(Stored data entries)
· · ·
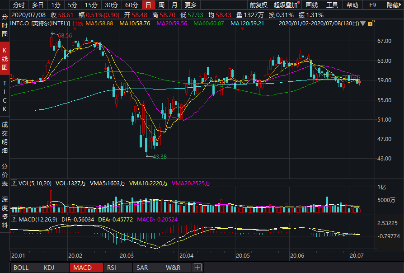Switch chart to 周 weekly period
Screen dimensions: 404x273
pyautogui.click(x=161, y=5)
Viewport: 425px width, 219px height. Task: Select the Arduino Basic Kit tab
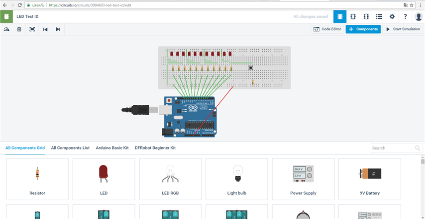pyautogui.click(x=112, y=148)
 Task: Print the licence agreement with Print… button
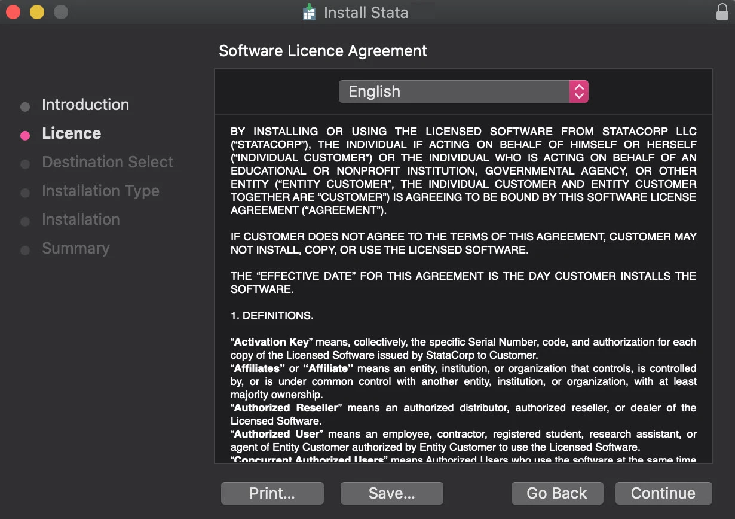(272, 493)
· · ·
- Task instructions
Please write out the lines above, beginning at the line with "Task: Print the" and ending at the last line of the records, exactly as they appear and without pictures.

- Your solution
 Task: Print the licence agreement with Print… button
(272, 493)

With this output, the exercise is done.